* WHAT YOU NEED TO DO:
a) Answer these questions about the text on class parties:
(i) At what times does a student usually propose a party?
(ii) What did the writer once hope students would do by the next class session?
(iii) According to the text, what has led to cuts in class hours in many parts of the country?
b) In the text on class parties, what three things did the writer used to do when a student proposed a party? List all of them.
c) Write a continuation of the text on class parties, starting after its final sentence.

::: TEXT :::

Letís Party! But Letís Learn, Too: Facilitating Productive Parties
At least once a semester, around a major holiday or near the end of a term, a student usually proposes, “Let’s have a party!“ I used to cringe inwardly, change the subject, and hope students would forget about the proposal by the next class session.
They rarely did, so this wasn’t an effective strategy for avoiding class parties.
Why did I want to avoid them in the first place? Well, face it; they are a hassle, to the instructor, mostly, who may have to bring most of the refreshments herself-- and then clean up herself as students duck out the door at the end. More importantly, class parties rarely resemble parties in most other settings, where participant interaction is what makes it a “party.” Often students sit at their desks eating and not talking to anyone or only talking to members of their own language group—in that language, so no one else can join in. More and more it struck me these “parties” were just not a good use of instructional time, which we can sorely spare in any case, with cuts in class hours due to budget concerns in many parts of the country. Still, students want their end-of-term or holiday parties. Is there anything an ESL instructor can do to avoid making it a complete waste of time—and perhaps even a positive learning experience?

::: DATA LINES :::

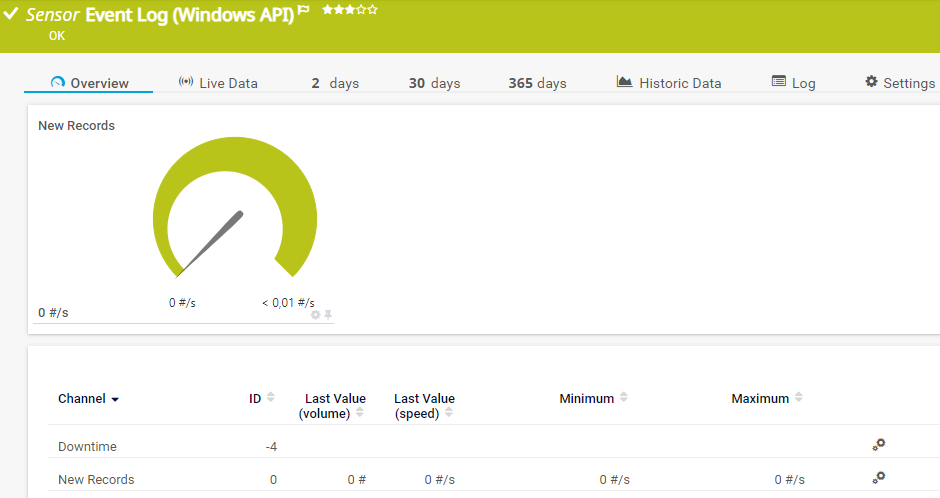Click the OK status checkmark icon
The height and width of the screenshot is (498, 940).
[11, 15]
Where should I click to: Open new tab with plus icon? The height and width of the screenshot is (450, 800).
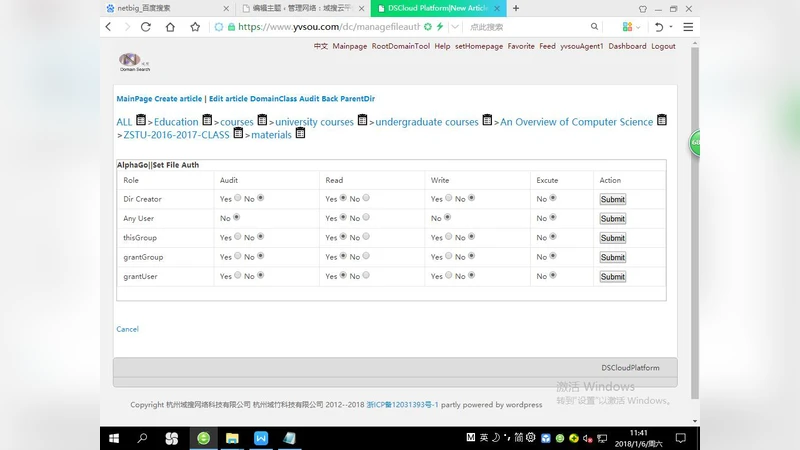tap(516, 8)
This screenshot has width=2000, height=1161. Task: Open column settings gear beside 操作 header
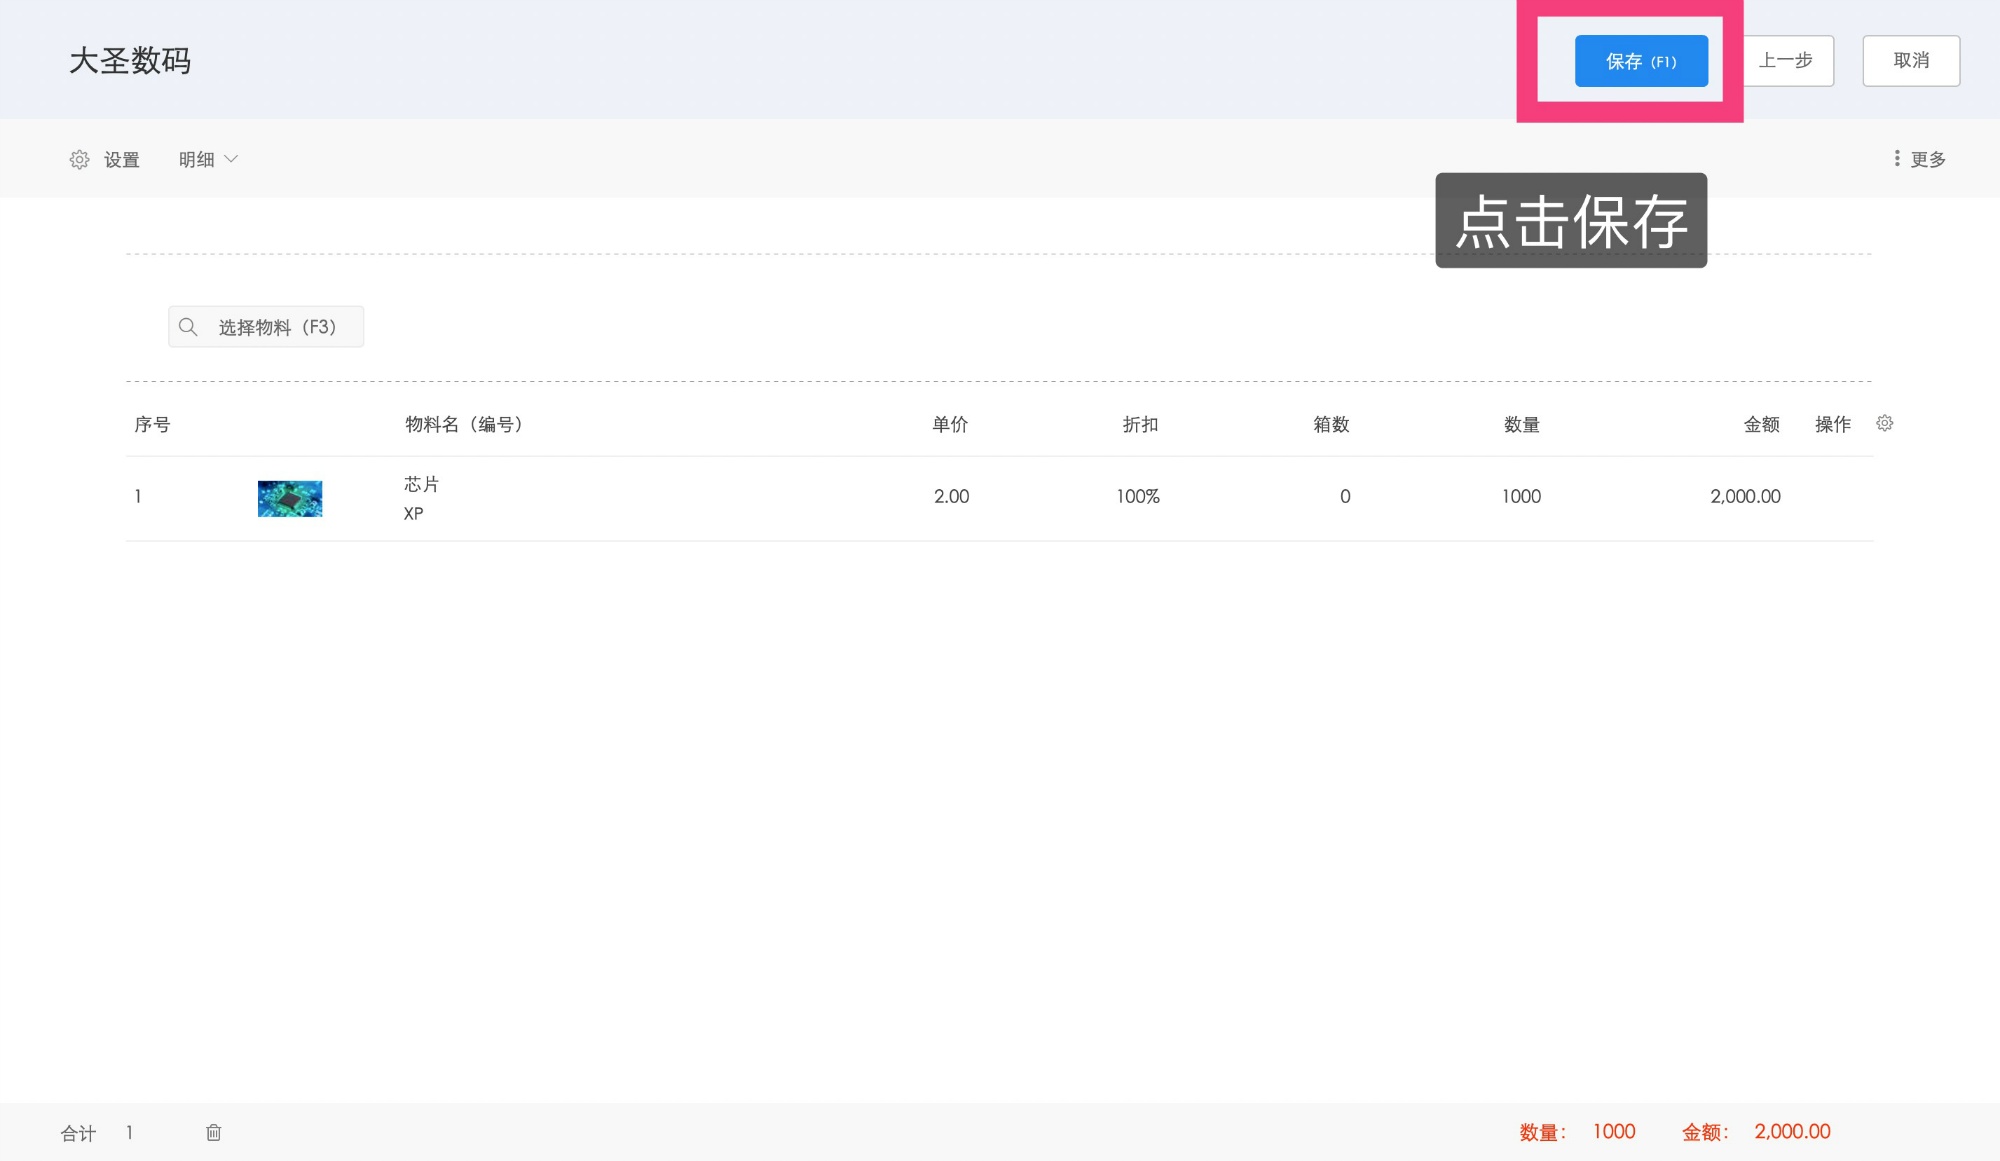coord(1884,424)
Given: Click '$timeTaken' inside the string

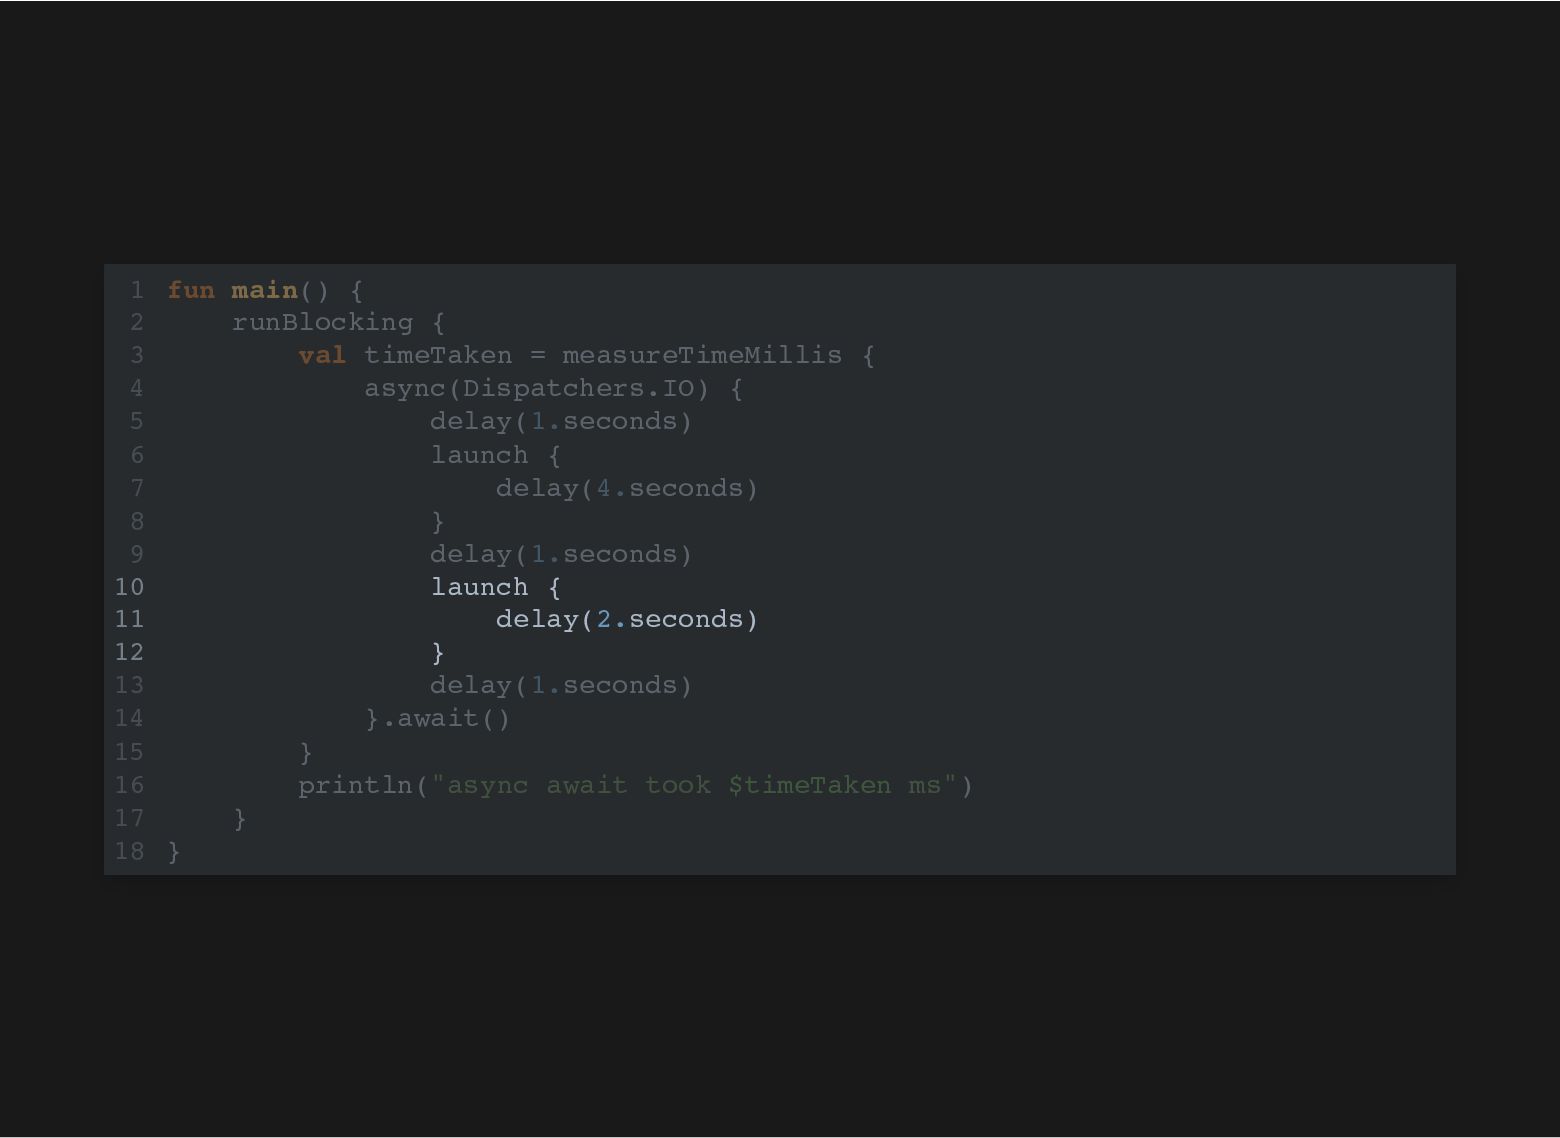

:::

* ANSWERS FOR THIS EXERCISE:
a)
(i) At least once a semester, around a major holiday or near the end of a term.
(ii) Forget about the proposal.
(iii) Budget concerns.

b)
- Cringe inwardly
- Change the subject
- Hope students would forget about the proposal by the next class session

c)
How to Facilite Productive Parties in Your Classroom
Don’t do it all yourself. Post or pass around a sign-up sheet for food, drink, and utensils. Make sure everyone signs up and every category is covered. Also have students volunteer to provide entertainment or help with clean-up. So not only do you have help with the party, but also students begin to take ownership. If a student volunteers to bring enchiladas, and perhaps makes them himself, he is somewhat motivated to stay around through the party as the dish gets eaten (I always feel some pride watching food I made disappear at an event.) He might even share the recipe with other students, and some interaction takes place.
Some students may not have attended an American or Western-style party and may not know what to expect. Explain that parties are about socializing and that students will be expected to speak in English. Give them a chance to practice by introducing some common party topics—family, friends, vacations, movies, and TV are a few. Put the topic on cards, and have students practice before the party by sitting in pairs or groups, drawing a card, and discussing the topic on it.
The big day is here! The teacher should come equipped with a few essentials (not that students would ever forget). I always bring at least one dish of food most students will like, something traditionally “American,” like pumpkin pie, some soda, paper plates, and some forks. I put all of this in an extra large garbage bag, which I later use for disposing of the party waste rather than throwing it in the tiny class wastebasket. (Not leaving an overflowing wastebasket earns some gold stars from the janitorial staff.)
Be a good host, and just as a good host would, walk around and encourage party goers to talk to each other, introduce a topic of interest, make sure everyone is comfortable, and so forth. Ask students what their plans are for the next term or for vacation. Encourage use of English as necessary.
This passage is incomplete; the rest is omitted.